■ TEXTO PROPORCIONADO ■

· · · · ·

El Rehén 251: La verdad

Mtro. Ilan Eichner / Porisrael.org


En tiempos de guerra, la verdad no es sólo una víctima colateral: es un objetivo estratégico. Para quienes comprenden que la legitimidad internacional se gana más en la narrativa que en el terreno, la manipulación informativa no es un error, sino una táctica deliberada. En el conflicto entre Israel y el grupo terrorista Hamás, la mentira no se queda en los pasquines de agitación, ni en las redes sociales, sino que trasciende al núcleo de la sociedad a través de un mecanismo sombrío de presunta validación.

 

El dispositivo es perversamente sencillo, y opera de la siguiente forma: Primero, el grupo radical islámico palestino Hamás fabrica una cifra de víctimas civiles, cuidadosamente diseñada para impactar a la opinión pública internacional. Enseguida, diversas ONG globales replican acríticamente estas cifras, otorgándoles credibilidad aparente. Luego, supuestos expertos de Naciones Unidas citan esos reportes de las ONG en sus informes oficiales, lo que lleva a que los principales medios de comunicación internacionales utilicen esas mismas fuentes institucionales como si fueran evidencia objetiva. Después, actores políticos en Occidente, confiando en los canales aludidos, repiten las aseveraciones como si se tratara de premisas demostradas. Finalmente, cerrando el círculo de legitimación propagandística, Hamás utiliza esas mismas fuentes internacionales para “demostrar” que sus cifras eran ciertas desde el principio. Aquella secuencia, perfectamente coordinada, es la que sustenta la peligrosa arquitectura de la mentira contra Israel.

· · · · ·

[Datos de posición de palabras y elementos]
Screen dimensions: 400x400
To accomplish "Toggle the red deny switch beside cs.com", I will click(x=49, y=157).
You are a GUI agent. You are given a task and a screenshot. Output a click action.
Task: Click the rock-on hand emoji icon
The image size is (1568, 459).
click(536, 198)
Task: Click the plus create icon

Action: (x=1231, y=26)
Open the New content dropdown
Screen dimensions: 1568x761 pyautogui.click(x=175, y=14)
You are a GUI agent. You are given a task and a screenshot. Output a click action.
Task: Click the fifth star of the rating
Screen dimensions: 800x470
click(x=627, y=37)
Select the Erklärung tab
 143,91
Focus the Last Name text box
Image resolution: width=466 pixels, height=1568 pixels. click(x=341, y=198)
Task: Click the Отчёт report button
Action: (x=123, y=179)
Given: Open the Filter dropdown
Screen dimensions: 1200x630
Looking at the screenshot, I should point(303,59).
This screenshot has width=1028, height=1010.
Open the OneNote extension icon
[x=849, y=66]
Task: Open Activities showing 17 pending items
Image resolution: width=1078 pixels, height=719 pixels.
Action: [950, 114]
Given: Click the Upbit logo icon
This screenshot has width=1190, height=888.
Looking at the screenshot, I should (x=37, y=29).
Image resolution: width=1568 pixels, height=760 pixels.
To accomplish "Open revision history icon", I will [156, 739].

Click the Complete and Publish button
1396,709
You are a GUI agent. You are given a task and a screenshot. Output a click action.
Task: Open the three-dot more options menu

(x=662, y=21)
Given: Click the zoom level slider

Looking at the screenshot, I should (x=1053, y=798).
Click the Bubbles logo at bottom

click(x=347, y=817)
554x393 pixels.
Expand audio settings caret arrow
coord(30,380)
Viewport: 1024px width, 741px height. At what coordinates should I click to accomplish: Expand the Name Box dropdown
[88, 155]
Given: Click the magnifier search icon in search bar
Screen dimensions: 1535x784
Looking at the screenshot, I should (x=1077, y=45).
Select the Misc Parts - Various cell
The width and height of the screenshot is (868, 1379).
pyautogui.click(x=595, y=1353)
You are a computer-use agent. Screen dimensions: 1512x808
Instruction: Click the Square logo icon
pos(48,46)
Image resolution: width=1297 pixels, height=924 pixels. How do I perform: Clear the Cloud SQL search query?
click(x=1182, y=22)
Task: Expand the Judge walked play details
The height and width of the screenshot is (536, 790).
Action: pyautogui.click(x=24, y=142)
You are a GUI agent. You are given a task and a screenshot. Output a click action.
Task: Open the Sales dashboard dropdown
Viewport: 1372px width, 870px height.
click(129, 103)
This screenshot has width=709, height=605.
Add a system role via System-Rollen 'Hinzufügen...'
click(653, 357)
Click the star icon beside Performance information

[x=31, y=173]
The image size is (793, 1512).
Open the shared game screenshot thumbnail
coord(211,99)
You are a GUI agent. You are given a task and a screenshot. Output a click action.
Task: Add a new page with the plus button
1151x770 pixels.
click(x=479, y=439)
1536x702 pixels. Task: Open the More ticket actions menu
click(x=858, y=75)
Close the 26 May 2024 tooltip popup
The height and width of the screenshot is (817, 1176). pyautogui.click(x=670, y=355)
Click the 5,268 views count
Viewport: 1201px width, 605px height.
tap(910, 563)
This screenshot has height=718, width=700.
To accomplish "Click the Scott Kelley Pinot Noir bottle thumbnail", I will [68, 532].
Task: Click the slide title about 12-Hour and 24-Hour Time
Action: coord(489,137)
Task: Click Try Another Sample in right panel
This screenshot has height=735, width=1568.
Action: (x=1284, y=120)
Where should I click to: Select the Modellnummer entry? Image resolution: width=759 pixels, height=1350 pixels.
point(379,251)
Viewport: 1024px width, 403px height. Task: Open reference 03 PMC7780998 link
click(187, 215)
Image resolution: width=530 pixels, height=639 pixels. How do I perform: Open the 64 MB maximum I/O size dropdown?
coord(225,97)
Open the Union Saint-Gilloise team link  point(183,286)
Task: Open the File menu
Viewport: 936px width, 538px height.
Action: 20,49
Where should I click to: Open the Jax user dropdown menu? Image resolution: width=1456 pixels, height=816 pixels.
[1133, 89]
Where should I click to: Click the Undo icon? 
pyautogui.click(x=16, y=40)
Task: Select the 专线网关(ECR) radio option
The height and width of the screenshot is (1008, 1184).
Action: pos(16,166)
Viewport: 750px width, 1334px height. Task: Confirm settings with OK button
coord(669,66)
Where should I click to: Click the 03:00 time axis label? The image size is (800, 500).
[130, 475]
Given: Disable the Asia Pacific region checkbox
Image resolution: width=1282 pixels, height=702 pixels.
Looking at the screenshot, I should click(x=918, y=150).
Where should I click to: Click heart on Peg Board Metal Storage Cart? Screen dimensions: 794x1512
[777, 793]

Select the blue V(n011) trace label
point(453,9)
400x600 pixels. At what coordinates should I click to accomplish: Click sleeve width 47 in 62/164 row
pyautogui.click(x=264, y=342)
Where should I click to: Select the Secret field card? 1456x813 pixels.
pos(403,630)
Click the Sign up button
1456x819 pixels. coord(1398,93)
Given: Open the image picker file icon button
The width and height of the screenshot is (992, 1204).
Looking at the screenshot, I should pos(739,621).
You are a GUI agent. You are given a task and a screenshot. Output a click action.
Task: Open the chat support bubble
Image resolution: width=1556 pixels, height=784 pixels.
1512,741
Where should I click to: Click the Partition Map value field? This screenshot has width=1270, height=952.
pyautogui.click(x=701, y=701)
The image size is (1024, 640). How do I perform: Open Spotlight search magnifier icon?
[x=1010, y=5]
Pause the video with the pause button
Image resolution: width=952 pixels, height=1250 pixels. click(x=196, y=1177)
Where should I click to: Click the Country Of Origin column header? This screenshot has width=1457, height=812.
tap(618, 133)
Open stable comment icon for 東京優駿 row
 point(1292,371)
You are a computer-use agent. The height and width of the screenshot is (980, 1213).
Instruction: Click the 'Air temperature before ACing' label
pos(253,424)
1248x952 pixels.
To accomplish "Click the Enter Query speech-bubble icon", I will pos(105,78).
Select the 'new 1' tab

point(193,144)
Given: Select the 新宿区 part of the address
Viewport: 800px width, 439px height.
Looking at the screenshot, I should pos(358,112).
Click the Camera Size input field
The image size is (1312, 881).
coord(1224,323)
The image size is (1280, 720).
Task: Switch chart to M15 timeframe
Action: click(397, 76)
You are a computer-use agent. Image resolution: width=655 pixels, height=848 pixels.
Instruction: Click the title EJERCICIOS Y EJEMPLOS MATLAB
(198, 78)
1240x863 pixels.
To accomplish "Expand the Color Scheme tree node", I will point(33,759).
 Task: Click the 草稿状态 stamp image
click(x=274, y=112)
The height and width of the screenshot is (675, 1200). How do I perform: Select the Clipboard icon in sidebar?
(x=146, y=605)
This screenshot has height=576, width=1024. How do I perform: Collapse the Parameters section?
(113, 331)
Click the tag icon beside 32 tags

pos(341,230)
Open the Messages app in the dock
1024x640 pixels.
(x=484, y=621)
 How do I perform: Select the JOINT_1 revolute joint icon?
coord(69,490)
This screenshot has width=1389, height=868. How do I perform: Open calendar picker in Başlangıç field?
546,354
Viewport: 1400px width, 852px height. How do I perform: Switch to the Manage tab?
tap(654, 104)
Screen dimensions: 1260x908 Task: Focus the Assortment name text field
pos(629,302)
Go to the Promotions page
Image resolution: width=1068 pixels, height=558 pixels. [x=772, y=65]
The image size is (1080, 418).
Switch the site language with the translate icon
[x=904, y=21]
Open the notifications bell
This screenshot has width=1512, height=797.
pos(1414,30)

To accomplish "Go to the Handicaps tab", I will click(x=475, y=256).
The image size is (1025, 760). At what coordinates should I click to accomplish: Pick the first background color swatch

· · · · ·

■ LAS TAREAS ■
#1 Reproduce fielmente el pasaje del artículo sobre la manipulación informativa que empieza en las palabras "En tiempos de" y termina después de "de presunta validación.".
#2 Prosigue el artículo sobre la manipulación informativa a partir de su última oración.
Los datos no hacen falta para resolver nada de lo que se pide.

■ RESULTADOS ESPERADOS ■
#1
En tiempos de guerra, la verdad no es sólo una víctima colateral: es un objetivo estratégico. Para quienes comprenden que la legitimidad internacional se gana más en la narrativa que en el terreno, la manipulación informativa no es un error, sino una táctica deliberada. En el conflicto entre Israel y el grupo terrorista Hamás, la mentira no se queda en los pasquines de agitación, ni en las redes sociales, sino que trasciende al núcleo de la sociedad a través de un mecanismo sombrío de presunta validación.

#2
 

Un ejemplo reciente lo ilustra con crudeza: en octubre de 2023, el mal llamado “Ministerio de Salud” de Gaza, controlado por la organización terrorista Hamás, difundió cifras de víctimas de las operaciones de las Fuerzas de Defensa de Israel en la zona, que supuestamente superaban las 10,000 personas en menos de un mes. Destáquese que el nombre de la dependencia engaña al mundo, como si se tratase de un departamento legítimo de un gobierno, siendo que en realidad es una rama de un grupo terrorista, que, evidentemente, actúa sin independencia técnica ni auditoría externa.

 

Maliciosamente, la cifra de mérito no distinguía entre civiles y combatientes, ni aclaraba causas directas o indirectas de muerte. Organismos como la OCHA de Naciones Unidas replicaron esos datos sin advertencia metodológica, y tras la presión internacional, debieron reconocer que al menos 3,000 nombres eran dudosos, duplicados o sin identificación. Sin perjuicio de ello, el daño ya estaba hecho, pues múltiples agencias internacionales habían diseminado esas cifras como si fueran verdad, entre ellas, por supuesto The New York Times y Al Jazeera. En cascada, políticos de varios países exigieron sanciones diplomáticas contra Israel basándose en ese falso relato.

 

La consecuencia de lo dicho no es sólo simbólica, sino absolutamente irónica. El sistema internacional de los derechos humanos pierde toda credibilidad si acepta como “fuente oficial” a una organización terrorista que viola sistemáticamente el Derecho Internacional de los Derechos Humanos. La paradoja es obscena: Israel, que es una democracia vibrante, con división de poderes, control parlamentario y una fiscalía independiente, es examinado con lupa, mientras que el terrorista Hamás, que gobierna sin elecciones desde 2007, reprime opositores, tortura mujeres, asesina homosexuales y utiliza civiles como escudos humanos, es tratado como un interlocutor legítimo.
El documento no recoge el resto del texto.